# Exercise:
Show, from the records below, all lines that contain the word "green".

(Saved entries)
*****
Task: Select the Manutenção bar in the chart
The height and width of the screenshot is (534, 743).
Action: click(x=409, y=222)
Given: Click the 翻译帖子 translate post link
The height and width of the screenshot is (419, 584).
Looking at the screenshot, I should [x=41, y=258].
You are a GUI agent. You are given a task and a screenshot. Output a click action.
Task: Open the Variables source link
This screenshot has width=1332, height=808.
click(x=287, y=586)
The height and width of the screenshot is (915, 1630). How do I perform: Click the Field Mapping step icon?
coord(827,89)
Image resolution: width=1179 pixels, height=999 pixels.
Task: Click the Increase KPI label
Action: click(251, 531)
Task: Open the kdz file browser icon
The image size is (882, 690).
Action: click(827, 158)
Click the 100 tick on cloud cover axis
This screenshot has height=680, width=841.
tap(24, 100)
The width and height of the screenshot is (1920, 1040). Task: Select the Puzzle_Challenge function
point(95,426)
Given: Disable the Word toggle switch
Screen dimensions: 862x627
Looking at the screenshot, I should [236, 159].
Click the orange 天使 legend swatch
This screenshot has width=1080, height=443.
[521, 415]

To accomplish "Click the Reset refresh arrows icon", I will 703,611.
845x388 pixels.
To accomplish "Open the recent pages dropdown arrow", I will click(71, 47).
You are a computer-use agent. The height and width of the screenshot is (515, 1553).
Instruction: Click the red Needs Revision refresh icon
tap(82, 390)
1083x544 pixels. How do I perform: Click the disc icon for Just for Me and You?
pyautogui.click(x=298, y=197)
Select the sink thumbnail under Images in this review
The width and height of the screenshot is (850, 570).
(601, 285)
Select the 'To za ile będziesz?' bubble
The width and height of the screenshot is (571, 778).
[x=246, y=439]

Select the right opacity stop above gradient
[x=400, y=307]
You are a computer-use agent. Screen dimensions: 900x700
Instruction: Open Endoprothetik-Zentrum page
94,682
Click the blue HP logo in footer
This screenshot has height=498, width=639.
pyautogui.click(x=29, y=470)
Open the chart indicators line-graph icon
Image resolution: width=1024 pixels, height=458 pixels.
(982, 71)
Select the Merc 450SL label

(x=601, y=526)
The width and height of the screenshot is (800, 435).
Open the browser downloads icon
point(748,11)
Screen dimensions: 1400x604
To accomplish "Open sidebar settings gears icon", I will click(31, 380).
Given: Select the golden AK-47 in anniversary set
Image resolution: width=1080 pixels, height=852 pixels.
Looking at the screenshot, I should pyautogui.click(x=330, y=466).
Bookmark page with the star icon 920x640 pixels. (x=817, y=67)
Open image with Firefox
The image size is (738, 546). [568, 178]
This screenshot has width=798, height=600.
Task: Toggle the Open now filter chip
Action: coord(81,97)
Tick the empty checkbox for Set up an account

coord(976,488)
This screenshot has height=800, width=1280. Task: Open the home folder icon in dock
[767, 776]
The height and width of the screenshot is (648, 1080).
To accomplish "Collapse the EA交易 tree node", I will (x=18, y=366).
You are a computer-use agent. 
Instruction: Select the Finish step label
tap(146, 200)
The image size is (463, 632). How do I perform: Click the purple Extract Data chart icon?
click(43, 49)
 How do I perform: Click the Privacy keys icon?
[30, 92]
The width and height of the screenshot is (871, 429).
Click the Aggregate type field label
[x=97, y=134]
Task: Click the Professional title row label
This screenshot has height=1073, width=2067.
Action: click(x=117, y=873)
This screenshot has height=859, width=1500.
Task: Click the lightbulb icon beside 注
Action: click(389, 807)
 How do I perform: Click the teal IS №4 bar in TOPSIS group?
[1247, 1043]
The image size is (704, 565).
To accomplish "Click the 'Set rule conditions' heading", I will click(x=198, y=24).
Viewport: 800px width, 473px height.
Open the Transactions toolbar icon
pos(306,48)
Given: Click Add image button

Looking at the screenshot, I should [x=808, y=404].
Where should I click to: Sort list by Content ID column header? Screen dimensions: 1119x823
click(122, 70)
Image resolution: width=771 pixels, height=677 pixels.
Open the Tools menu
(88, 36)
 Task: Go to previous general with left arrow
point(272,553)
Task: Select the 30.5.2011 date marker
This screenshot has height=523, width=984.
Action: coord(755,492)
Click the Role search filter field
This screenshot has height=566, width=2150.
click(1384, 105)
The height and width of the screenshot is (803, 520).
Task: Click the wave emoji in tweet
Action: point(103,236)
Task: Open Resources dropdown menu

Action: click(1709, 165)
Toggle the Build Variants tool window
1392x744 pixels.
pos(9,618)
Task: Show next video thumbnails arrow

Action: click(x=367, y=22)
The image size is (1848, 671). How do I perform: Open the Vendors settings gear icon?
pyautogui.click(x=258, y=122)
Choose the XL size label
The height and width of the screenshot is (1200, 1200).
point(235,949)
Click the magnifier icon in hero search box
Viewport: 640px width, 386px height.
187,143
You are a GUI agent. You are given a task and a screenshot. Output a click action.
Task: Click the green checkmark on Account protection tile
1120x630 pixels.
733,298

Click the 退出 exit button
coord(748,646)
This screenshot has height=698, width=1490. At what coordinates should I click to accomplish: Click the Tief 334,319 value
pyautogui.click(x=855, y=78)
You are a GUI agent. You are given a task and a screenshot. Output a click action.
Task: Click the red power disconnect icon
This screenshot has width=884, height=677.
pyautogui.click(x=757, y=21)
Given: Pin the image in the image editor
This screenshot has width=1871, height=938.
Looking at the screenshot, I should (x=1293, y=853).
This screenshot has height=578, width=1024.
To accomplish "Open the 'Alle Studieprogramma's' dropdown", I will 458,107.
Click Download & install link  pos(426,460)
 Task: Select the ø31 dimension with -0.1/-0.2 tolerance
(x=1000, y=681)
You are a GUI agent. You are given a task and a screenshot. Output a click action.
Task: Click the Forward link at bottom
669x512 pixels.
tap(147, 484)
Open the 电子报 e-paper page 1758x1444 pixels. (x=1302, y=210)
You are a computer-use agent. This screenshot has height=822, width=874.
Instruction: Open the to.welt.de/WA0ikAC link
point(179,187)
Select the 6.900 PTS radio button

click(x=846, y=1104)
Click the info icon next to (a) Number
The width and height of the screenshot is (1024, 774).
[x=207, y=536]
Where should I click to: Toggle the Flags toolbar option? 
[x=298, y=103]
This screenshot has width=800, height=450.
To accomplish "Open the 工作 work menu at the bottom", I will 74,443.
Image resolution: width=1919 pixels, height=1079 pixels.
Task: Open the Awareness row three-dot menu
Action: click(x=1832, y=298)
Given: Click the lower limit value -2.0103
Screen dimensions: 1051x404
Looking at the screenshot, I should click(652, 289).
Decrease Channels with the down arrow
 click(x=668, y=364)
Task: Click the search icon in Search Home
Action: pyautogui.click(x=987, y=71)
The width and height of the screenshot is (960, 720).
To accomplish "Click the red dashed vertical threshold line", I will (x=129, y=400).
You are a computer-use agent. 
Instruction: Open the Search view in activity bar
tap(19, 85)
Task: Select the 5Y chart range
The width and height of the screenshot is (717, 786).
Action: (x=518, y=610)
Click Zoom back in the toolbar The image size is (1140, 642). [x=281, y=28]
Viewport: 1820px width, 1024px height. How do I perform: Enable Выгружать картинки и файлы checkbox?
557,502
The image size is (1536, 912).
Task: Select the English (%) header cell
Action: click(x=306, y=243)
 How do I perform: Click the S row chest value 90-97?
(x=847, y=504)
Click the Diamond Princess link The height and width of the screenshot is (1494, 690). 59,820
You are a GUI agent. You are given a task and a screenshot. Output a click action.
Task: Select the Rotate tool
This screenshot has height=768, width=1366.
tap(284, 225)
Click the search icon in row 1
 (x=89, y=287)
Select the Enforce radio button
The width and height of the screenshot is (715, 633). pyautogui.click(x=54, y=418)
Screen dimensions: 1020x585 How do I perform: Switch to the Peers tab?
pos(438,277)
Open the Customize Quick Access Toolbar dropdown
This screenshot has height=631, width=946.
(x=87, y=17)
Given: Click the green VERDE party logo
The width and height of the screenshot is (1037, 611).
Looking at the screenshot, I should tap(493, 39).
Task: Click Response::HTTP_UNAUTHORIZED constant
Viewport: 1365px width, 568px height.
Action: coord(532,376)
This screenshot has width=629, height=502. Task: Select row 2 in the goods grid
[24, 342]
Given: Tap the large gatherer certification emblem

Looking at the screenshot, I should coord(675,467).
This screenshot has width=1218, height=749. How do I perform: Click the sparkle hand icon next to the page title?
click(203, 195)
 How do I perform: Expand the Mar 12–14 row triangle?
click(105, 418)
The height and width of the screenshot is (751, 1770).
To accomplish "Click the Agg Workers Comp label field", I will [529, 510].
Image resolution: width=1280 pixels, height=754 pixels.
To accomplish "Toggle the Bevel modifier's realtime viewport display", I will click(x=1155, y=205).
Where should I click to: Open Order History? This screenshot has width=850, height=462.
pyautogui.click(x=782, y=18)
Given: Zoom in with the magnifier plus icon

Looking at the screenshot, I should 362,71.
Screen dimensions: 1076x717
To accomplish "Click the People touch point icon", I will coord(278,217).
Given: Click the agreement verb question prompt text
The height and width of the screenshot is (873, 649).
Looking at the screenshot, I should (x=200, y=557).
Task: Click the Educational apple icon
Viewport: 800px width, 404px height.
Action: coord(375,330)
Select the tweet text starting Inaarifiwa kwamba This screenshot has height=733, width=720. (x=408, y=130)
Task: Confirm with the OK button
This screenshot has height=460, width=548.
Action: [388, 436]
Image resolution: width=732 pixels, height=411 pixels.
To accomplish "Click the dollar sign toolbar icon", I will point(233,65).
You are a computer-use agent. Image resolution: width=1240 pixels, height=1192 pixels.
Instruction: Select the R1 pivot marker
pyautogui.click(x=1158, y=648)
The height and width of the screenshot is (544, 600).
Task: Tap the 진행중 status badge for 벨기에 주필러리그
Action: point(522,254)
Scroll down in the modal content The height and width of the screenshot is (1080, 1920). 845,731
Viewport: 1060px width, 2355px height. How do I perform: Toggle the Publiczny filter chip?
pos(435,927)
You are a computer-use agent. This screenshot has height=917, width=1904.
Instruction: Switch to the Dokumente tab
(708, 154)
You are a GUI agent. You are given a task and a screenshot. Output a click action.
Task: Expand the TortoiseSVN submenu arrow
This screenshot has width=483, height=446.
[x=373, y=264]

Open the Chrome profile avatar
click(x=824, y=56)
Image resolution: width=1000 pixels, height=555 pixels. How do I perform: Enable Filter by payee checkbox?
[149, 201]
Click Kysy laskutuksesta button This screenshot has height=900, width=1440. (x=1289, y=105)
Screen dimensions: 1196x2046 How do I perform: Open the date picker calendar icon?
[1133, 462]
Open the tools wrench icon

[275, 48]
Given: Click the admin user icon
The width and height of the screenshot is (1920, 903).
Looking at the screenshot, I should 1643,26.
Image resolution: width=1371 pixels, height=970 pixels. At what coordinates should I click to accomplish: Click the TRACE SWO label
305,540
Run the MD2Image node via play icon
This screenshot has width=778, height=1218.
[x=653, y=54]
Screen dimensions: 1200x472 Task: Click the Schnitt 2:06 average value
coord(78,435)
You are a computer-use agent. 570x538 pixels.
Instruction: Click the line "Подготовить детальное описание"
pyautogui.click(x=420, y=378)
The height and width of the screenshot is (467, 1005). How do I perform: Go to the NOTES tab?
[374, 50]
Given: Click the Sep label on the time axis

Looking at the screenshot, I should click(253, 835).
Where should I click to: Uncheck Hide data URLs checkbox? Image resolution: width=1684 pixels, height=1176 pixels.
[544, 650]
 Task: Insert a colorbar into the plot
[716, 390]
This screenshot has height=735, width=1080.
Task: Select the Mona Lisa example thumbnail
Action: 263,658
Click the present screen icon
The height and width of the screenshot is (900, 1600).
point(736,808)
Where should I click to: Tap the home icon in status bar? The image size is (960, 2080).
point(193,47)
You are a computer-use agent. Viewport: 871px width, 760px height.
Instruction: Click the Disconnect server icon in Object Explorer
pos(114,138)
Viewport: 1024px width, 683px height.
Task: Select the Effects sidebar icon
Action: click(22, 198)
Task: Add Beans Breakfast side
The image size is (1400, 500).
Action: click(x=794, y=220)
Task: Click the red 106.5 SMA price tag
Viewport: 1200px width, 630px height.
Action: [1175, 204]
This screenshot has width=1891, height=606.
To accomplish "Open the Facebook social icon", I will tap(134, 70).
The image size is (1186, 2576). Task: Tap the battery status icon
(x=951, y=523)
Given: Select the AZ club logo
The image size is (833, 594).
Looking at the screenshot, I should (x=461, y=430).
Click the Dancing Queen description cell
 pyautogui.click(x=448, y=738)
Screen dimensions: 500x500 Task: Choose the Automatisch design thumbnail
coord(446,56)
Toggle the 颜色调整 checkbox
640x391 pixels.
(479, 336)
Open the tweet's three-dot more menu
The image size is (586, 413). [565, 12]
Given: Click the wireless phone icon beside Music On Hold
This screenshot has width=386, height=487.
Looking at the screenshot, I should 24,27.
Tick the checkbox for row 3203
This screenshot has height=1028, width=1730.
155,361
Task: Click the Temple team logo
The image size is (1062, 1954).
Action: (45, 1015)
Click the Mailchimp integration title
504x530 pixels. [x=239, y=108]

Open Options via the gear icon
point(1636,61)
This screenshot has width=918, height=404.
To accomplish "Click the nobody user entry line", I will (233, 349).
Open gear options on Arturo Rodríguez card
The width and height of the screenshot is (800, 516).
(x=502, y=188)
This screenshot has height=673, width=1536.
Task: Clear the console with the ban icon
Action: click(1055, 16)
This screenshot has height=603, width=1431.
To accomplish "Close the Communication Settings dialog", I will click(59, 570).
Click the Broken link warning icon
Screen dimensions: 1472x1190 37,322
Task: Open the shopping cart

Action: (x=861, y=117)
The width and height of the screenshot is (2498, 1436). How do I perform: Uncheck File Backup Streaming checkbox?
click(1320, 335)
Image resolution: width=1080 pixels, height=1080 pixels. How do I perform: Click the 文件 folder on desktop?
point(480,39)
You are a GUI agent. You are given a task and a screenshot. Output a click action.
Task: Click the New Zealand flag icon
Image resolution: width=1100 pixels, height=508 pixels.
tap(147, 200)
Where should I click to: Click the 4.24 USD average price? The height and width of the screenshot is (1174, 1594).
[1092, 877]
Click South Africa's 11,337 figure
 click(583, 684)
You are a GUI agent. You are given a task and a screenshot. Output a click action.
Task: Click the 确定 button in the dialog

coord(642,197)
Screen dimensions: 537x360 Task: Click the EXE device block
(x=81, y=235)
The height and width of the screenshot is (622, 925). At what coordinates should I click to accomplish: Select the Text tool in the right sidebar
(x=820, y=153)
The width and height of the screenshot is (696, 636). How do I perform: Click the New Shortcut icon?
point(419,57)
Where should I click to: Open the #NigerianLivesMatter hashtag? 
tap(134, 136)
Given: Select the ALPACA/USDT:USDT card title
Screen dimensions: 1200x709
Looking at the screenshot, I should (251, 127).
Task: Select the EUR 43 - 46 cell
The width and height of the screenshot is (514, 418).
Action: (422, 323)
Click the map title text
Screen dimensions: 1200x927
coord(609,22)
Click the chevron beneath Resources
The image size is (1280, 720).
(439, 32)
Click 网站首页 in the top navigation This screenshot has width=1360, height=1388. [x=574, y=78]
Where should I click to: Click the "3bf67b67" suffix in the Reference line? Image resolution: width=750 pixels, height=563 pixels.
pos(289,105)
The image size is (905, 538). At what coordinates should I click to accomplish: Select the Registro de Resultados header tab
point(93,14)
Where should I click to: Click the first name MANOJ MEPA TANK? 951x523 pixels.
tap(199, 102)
*****
# Response box:
Task: Click the green checkmark on Account protection tile
Given: Click the green VERDE party logo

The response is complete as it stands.